NEGARA – Masalah abrasi Pantai Pebuahan, Desa Banyubiru, Negara, Jembrana, sudah terjadi sejak beberapa tahun terakhir.
Puluhan meter daratan sudah habis terkikis dan menjadi lautan, puluhan rumah sudah hancur bahkan hilang.
Namun sayangnya, sampai saat ini belum ada upaya untuk membuat tanggul penahan abrasi. Bahkan warga yang rumahnya hancur tidak mendapat bantuan hanya dengan dalih tanah yang ditempati merupakan tanah negara.

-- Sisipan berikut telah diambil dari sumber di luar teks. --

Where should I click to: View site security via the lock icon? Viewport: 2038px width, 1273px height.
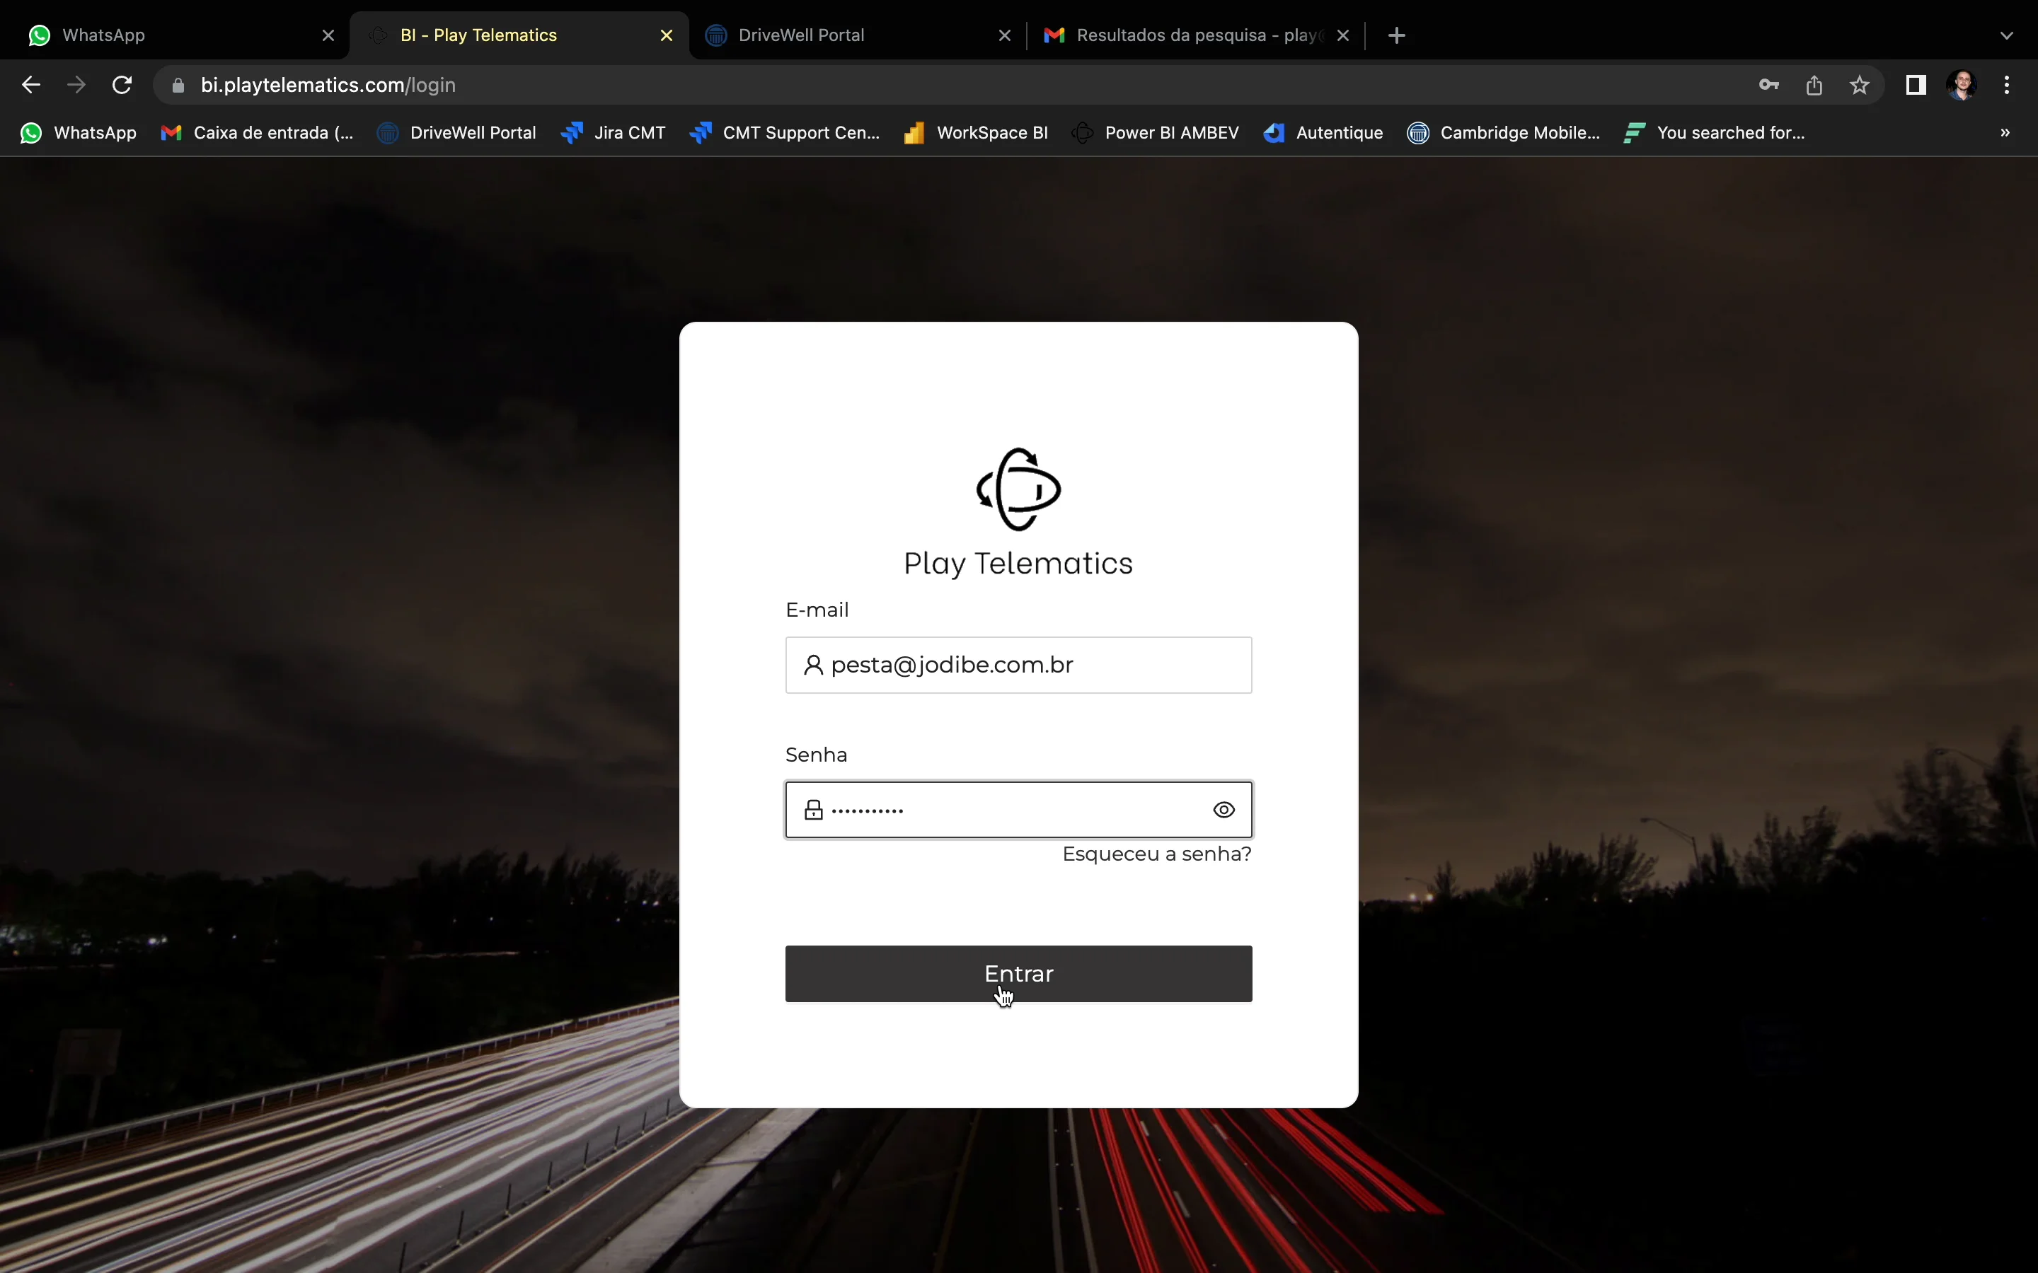tap(178, 84)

Warga kecewa karena selama ini hanya dijadikan “jualan” untuk kepentingan politik. Setiap pemilu selalu didatangi calon dan membuat janji akan mengatasi abrasi dengan mengusulkan senderan pantai kepada pemerintah pusat.
Bahkan, Calon Wakil Presiden Sandiaga Uno sempat kampanye di Pantai Pebuahan. “Kalau mau pemilu saja banyak yang datang. Tapi, janji-janji saja, setelah seperti tidak dihiraukan,” kata Yanto, salah satu warga Pebuahan.
Selain politisi, Kementerian Pekerjaan Umum dan Perumahan Rakyat yang memiliki kewenangan untuk wilayah pantai sudah membuat kajian mengenai abrasi.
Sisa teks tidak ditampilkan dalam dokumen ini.